Following last year’s unprecedented market conditions, European pension schemes are increasing their allocation to non-traditional asset classes to manage their risks more effectively, according to Mercer’s annual European Asset Allocation Survey. The survey of over 1,000 European pension funds with assets of €400 billion found that 60 percent of European schemes (excluding the UK) expect to introduce new investment opportunities into their portfolio to help manage future investment risk. 47 percent of Irish schemes have indicated a further decrease in equity exposure.

Brian Griffin, Head of Mercer Ireland’s investment consulting business commented: “European pension funds have all felt the effect of the last year’s market turmoil. The banking crisis has highlighted the operational risks associated with the investment of institutional assets and brought counterparty credit risks more into focus. Funds are now looking at ways to manage the risk inherent in their schemes, in part through further diversification of their assets.”

Trends in asset allocation

The steady reduction in benchmark allocations to equities in markets with traditionally high exposures was accelerated by last year’s market turmoil. In Ireland the allocation fell from 67 percent in 2008 to 60 percent in 2009 and in the UK from 58 to 54 percent. Exposure to equity markets remained low across other European markets.

In both Ireland and the UK, 47 and 33 percent of schemes respectively have indicated they are planning a further decrease in equity exposure over the next 12 months. Irish schemes are looking to couple this with an increase in exposure to both government bonds (34 percent of schemes) and non-government bonds (12 percent).

Noel Collins, principal at Mercer commented: “Both in Ireland and the UK the move away from equities is driven by both the market downturn and the increasing maturity of schemes. As schemes close they tend to reduce their exposure to equities in favour of bonds with the average closed scheme having a bond exposure that is approximately 10 percentage points higher than the average open scheme.”

List of tasks ->
1 – Duplicate the stretch of the pension asset allocation passage from "The steady reduction" through "bonds (12 percent).".
2 – Go on with the pension asset allocation passage from the point where it stops.

Supplied records ->
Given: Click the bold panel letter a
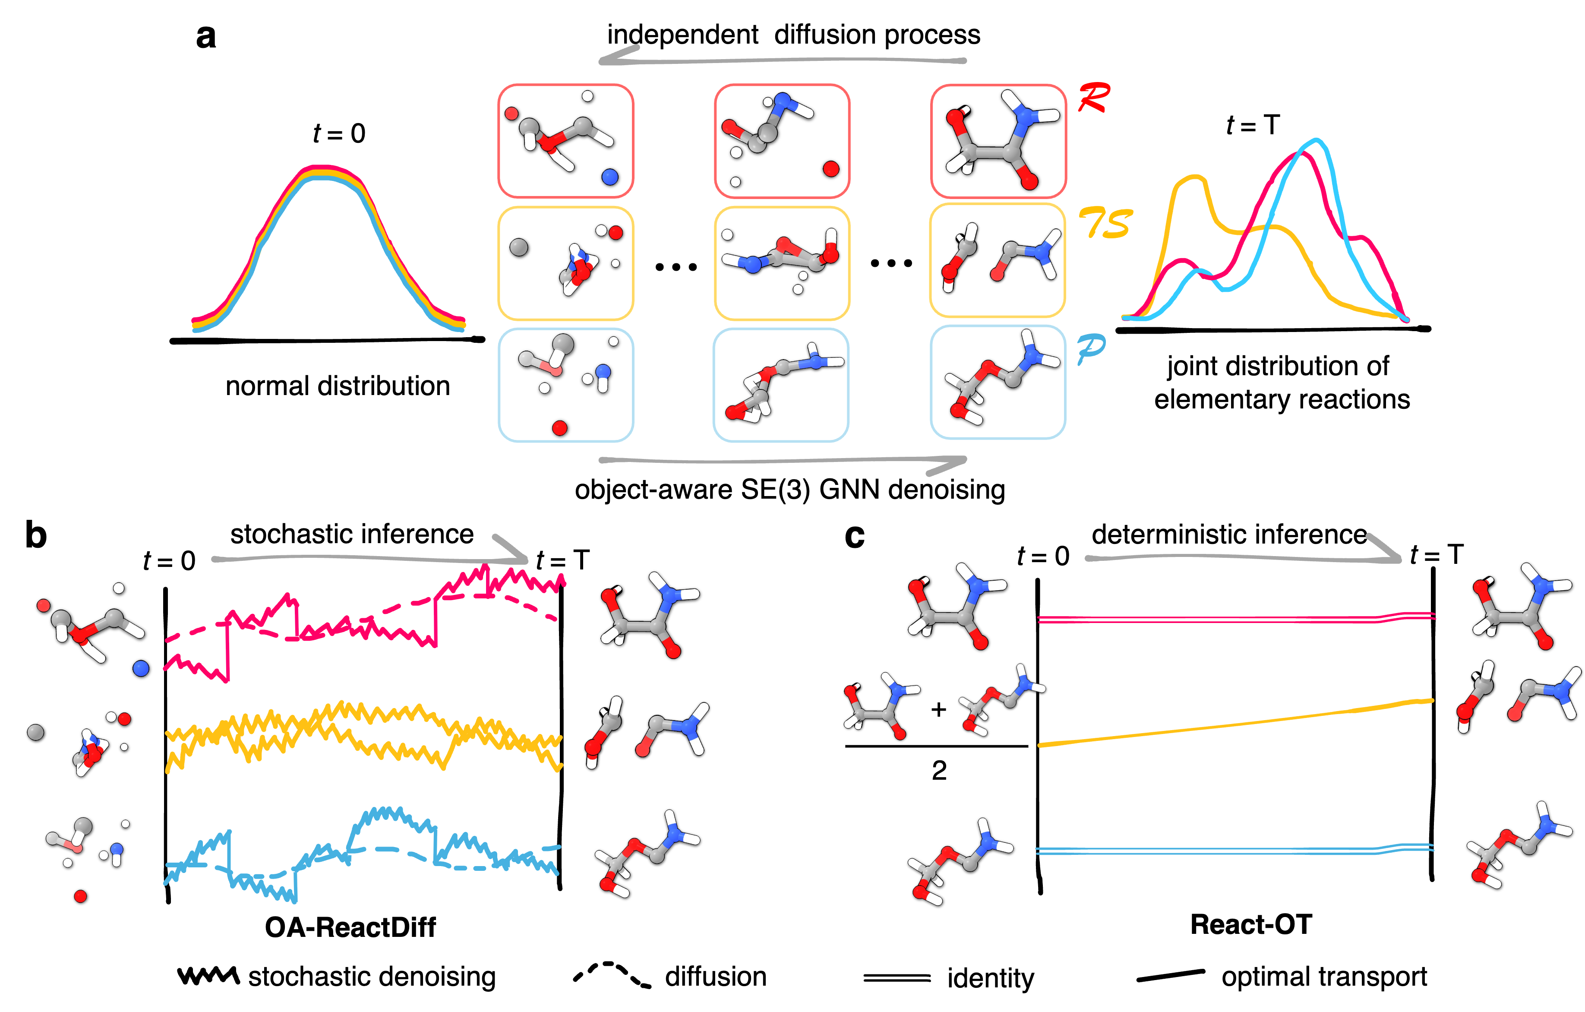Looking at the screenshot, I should [206, 37].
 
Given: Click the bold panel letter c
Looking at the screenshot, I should [854, 537].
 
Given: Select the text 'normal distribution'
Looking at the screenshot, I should [338, 386].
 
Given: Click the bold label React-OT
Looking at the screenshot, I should [1251, 924].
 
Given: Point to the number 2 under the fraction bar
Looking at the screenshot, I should [939, 770].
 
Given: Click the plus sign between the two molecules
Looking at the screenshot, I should [939, 709].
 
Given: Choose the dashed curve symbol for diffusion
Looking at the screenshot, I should [612, 974].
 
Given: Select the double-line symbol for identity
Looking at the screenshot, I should [897, 978].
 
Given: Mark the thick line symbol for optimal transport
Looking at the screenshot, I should [1170, 976].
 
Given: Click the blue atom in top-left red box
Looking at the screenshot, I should [610, 177].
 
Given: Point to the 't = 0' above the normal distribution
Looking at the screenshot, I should [339, 134].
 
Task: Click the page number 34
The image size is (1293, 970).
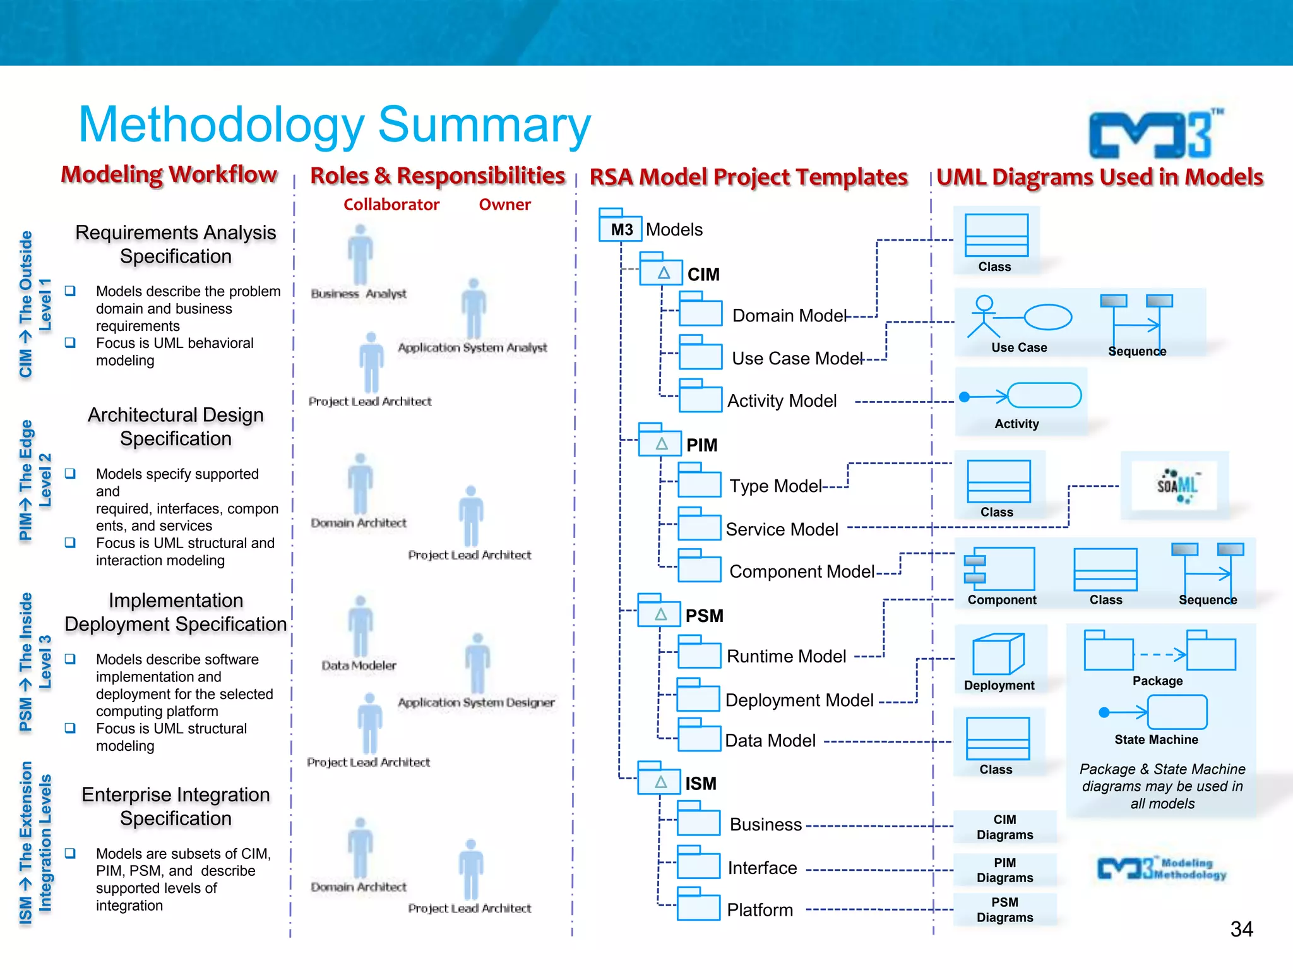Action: tap(1241, 929)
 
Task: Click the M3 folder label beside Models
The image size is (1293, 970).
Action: tap(621, 229)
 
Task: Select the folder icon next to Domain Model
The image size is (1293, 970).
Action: tap(701, 311)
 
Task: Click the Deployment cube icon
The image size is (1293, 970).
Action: tap(998, 654)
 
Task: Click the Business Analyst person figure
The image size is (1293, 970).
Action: tap(360, 255)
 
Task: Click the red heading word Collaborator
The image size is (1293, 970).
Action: tap(391, 205)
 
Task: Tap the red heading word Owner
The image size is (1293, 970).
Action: tap(504, 205)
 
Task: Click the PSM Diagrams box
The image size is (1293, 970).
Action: tap(1004, 909)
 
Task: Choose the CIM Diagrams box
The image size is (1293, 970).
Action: tap(1004, 827)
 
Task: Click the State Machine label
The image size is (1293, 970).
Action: tap(1156, 739)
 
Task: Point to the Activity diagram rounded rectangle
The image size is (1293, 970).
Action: tap(1044, 396)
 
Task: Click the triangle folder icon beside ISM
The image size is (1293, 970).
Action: tap(660, 782)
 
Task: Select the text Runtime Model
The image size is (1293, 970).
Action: tap(786, 656)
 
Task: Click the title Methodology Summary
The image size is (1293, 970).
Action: tap(335, 124)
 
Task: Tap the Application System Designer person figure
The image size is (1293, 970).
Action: tap(478, 664)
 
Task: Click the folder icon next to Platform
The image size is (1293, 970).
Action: tap(698, 906)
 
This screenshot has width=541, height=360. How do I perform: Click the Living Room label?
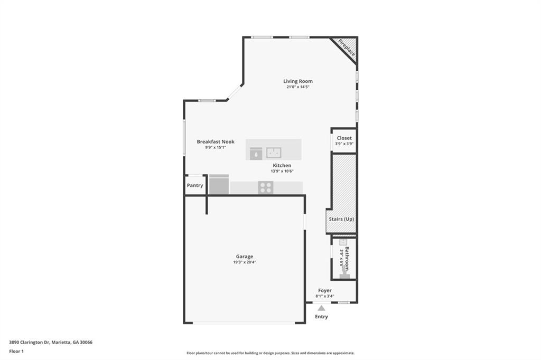point(298,81)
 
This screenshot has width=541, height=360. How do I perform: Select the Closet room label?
point(344,138)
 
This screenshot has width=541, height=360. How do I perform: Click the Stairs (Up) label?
point(341,219)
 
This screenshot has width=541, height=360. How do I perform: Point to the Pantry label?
point(195,185)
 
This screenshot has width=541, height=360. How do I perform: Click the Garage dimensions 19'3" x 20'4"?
point(244,262)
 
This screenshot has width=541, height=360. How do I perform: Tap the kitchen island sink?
point(274,153)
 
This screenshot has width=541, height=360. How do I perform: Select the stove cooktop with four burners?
point(266,187)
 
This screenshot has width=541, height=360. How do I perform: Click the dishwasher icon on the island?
point(256,153)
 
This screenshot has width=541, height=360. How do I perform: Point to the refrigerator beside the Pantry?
point(219,185)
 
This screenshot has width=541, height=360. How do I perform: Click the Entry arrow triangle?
point(321,308)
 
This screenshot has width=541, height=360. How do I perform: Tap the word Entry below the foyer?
point(321,317)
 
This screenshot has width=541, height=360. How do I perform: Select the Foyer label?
point(325,290)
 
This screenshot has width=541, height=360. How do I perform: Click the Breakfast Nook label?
point(216,141)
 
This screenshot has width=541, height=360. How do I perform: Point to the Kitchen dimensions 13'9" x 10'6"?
point(282,171)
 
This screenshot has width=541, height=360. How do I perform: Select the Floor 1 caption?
point(16,351)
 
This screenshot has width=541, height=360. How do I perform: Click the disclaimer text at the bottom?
point(270,353)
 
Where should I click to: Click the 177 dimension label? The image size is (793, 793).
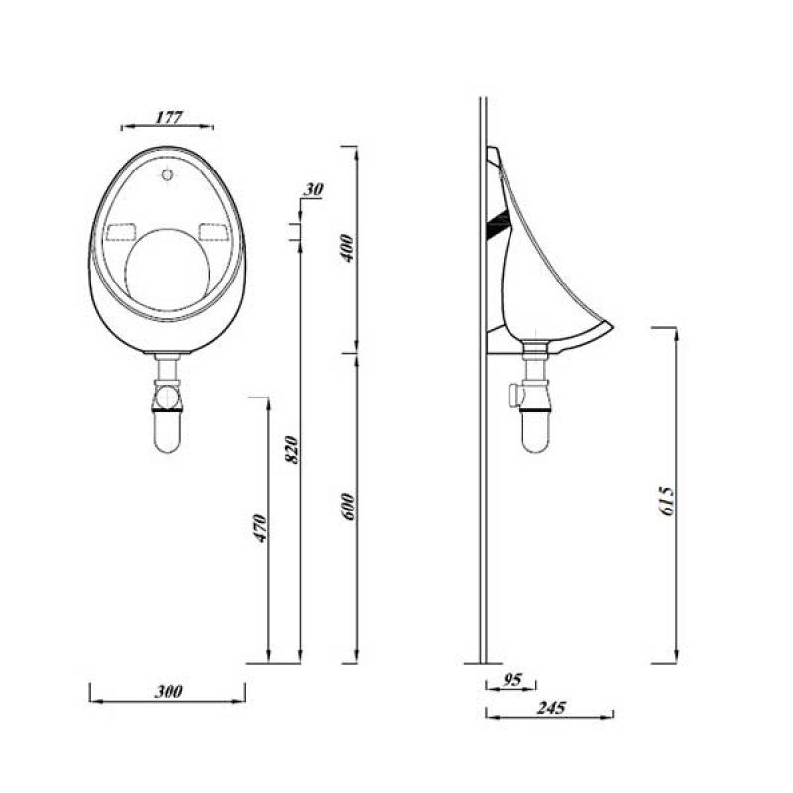(x=169, y=116)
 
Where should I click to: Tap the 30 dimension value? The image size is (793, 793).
(x=315, y=189)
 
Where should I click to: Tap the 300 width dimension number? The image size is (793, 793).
(x=169, y=692)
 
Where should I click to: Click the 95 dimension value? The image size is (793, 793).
(x=512, y=680)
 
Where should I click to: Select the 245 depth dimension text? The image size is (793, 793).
(x=551, y=708)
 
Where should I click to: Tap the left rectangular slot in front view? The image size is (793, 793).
(x=120, y=232)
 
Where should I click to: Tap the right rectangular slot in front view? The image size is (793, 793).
(x=213, y=232)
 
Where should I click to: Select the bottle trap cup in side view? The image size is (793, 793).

Answers per task ->
1 –
The steady reduction in benchmark allocations to equities in markets with traditionally high exposures was accelerated by last year’s market turmoil. In Ireland the allocation fell from 67 percent in 2008 to 60 percent in 2009 and in the UK from 58 to 54 percent. Exposure to equity markets remained low across other European markets.

In both Ireland and the UK, 47 and 33 percent of schemes respectively have indicated they are planning a further decrease in equity exposure over the next 12 months. Irish schemes are looking to couple this with an increase in exposure to both government bonds (34 percent of schemes) and non-government bonds (12 percent).

2 –
While bonds continue to be the dominant asset class in most European countries, an increasing number of funds are diversifying to non-traditional investment opportunities. According to the report, in Europe, schemes favour hedge funds (14 percent of schemes have an allocation), commodities (12 percent) and high yield bonds (10 per cent). Collins said: “The pattern of allocation to non-traditional asset classes varies from market to market, due both to historical trends and preferences and to the level of sophistication of investors”

Reviewing the impact of the market turmoil

Turbulent markets are prompting broad and deep reviews of all aspects of pension scheme policy. Over two thirds of respondents to the Mercer survey have either undertaken investment related reviews in 2008 or said they intended to do so in 2009. Of those, close to 70 percent reviewed their counterparty exposure risk in 2008 and over half reviewed their cash management. Over 70 percent expect to review stock lending programmes in 2009 and 46 percent plan to analyse transaction costs.

Chart 2 –Allocation to alternative assets: UK

Improvements in governance structures

Governance structures continue to be strengthened as demonstrated by a 35 percent increase in companies with designated investment committees. In nearly 30 percent of cases, decisions on the hiring and firing of investment managers are delegated to an investment committee, while, in nearly 5 percent they are delegated to the consultant or other third-party specialist. The survey also showed a growing number of schemes formally reviewing their investment strategy at least once a year (16 percent).